======== GIVEN RECORDS ========

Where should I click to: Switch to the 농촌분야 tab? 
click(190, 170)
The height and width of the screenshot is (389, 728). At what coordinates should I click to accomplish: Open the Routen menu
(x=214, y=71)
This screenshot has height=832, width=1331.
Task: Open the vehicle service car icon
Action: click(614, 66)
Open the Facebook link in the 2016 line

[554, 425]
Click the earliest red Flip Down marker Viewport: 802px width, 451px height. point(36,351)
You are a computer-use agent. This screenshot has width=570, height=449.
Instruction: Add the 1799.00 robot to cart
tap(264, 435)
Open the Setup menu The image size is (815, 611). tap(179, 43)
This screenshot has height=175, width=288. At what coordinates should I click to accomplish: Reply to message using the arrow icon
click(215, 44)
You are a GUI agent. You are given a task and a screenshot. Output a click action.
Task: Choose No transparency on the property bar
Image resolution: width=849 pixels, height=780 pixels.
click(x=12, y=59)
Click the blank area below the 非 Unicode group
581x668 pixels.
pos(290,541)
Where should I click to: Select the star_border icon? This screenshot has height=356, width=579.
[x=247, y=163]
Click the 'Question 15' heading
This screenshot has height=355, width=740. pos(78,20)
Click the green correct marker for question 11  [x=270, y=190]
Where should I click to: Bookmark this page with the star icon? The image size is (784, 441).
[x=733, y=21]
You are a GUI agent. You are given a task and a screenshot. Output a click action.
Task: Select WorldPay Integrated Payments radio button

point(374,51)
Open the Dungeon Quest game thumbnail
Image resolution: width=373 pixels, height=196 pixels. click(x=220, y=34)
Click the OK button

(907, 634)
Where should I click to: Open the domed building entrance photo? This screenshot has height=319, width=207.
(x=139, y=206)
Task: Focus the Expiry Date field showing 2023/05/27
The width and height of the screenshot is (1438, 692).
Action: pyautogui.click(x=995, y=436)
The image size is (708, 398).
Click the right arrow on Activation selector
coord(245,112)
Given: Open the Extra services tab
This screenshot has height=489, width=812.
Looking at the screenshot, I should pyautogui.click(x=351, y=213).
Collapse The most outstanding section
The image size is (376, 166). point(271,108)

========

- WHAT YOU WILL DO -
Reproduce the lines verbatim, starting at the line containing "Given: Open the Extra services tab" and continuing through the final line of the material above, including both.

- TASK RESULT -
Given: Open the Extra services tab
This screenshot has height=489, width=812.
Looking at the screenshot, I should pyautogui.click(x=351, y=213).
Collapse The most outstanding section
The image size is (376, 166). point(271,108)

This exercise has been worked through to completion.